Claims of expertise and experience don’t imply or stipulate a thorough understanding of the underlying technology of fabric architecture – it simply means doing something for a long time.
The industry has by and large been left to its own devices to trial-and-error what works with little in the way of formal testing. Experiential knowledge is no substitute for experimental testing if there is no feedback mechanism into the experience from what actually works under extreme or design conditions. i.e. – we can keep doing what we’ve been doing believing it works if there is never any consequence on us for failures, or if it’s never been exposed to the extremes it’s designed for.
The complexities of balancing size, shape, cable tensions, load reactions, knowing what pressure coefficients to apply or how membranes behave under dynamic wind conditions are little known to the newcomer or novice in the industry, and many local consulting engineers in this cottage industry don’t have these readily at hand when called upon to provide these engineering services.
Nothing in the way of design or installation of these types of light weight structures are covered in any TAFE or building courses and for years, sadly for many, it’s been a case of the blind leading the blind
The majority of shade sails are made by companies or individuals with some previous involvement or experience in other fabric related industries. The transition to shade sail manufacturing happens through a combination of trial and error and copying the work of others. There are no formal sources of knowledge and education so the bulk of product in the market is produced by what amounts to a cottage industry.
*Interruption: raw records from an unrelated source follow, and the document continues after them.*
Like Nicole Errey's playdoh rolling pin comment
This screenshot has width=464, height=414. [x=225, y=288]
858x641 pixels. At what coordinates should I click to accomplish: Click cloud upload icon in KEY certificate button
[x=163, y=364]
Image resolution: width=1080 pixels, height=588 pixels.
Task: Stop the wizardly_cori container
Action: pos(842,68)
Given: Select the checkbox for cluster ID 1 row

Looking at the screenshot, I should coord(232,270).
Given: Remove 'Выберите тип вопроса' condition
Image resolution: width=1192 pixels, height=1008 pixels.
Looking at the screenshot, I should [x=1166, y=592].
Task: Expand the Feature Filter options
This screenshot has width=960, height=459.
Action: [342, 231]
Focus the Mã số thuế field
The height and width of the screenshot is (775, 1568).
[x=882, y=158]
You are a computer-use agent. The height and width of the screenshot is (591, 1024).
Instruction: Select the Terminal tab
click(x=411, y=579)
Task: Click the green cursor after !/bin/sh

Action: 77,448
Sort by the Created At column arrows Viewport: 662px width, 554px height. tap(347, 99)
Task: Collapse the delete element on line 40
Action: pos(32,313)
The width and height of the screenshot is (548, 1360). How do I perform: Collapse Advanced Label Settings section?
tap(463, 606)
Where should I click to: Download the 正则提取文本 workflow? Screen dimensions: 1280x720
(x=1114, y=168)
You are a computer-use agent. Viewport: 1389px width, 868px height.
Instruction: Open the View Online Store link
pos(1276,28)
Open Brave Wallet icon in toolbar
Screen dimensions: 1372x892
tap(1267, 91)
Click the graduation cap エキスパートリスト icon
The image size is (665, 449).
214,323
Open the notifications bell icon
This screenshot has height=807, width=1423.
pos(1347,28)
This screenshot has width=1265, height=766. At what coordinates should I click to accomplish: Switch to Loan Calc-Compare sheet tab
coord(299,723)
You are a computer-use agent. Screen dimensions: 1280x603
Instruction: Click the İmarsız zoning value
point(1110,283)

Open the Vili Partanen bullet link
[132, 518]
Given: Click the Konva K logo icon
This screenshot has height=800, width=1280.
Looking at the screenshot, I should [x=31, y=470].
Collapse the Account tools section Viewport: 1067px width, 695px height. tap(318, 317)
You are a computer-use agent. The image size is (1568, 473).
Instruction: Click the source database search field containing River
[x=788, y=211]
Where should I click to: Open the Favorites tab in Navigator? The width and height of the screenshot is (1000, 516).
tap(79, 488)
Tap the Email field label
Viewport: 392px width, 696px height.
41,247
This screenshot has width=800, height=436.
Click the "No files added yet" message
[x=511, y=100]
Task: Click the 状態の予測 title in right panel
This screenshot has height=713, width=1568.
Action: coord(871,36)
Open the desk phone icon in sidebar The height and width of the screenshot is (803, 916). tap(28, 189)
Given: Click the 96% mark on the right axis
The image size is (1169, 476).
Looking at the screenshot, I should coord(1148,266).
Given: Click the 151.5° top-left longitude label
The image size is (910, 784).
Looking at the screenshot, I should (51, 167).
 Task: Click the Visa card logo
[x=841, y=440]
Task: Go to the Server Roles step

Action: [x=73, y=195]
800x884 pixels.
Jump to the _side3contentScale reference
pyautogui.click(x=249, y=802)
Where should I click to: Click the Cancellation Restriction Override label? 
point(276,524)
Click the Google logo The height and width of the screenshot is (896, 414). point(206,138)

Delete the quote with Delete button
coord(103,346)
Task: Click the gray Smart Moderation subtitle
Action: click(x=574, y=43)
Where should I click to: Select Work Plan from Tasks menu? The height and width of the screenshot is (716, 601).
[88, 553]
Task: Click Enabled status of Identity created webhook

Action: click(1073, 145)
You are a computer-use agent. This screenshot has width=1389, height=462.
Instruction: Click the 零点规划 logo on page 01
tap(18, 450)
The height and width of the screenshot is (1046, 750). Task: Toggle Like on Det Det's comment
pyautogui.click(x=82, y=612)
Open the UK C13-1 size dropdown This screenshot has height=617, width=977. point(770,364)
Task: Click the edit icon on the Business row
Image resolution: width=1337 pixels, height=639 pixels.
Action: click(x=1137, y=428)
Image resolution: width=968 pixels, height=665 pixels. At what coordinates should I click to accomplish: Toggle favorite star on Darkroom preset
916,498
Of the more than one thousand “Shade” businesses in Australia a small percentage have a real understanding of the technology involved despite the “years of experience”. It is not enough to understand fabric or sewing machines or threads – designing fabric structures requires a fundamental understanding of structural engineering.
If you are doing a DIY shade sail you should try to establish if the seller is actually manufacturing or just re-selling your sails. After all, if you are installing the sail yourself then you might as well be dealing direct with the manufacturer. This can be difficult as some unscrupulous resellers include photos of a factory which is not theirs – effectively miss-representing themselves as the actual manufacturer. If possible, the best solution would be for you to visit the factory 1st hand. Dealing with a company that has made the investment in a factory and employs people, ensures you are dealing with someone who is most likely to still be there if and when you need assistance or support. Operators running a business from a mobile office can and do stop trading with little or no notice as they have little vested in the venture.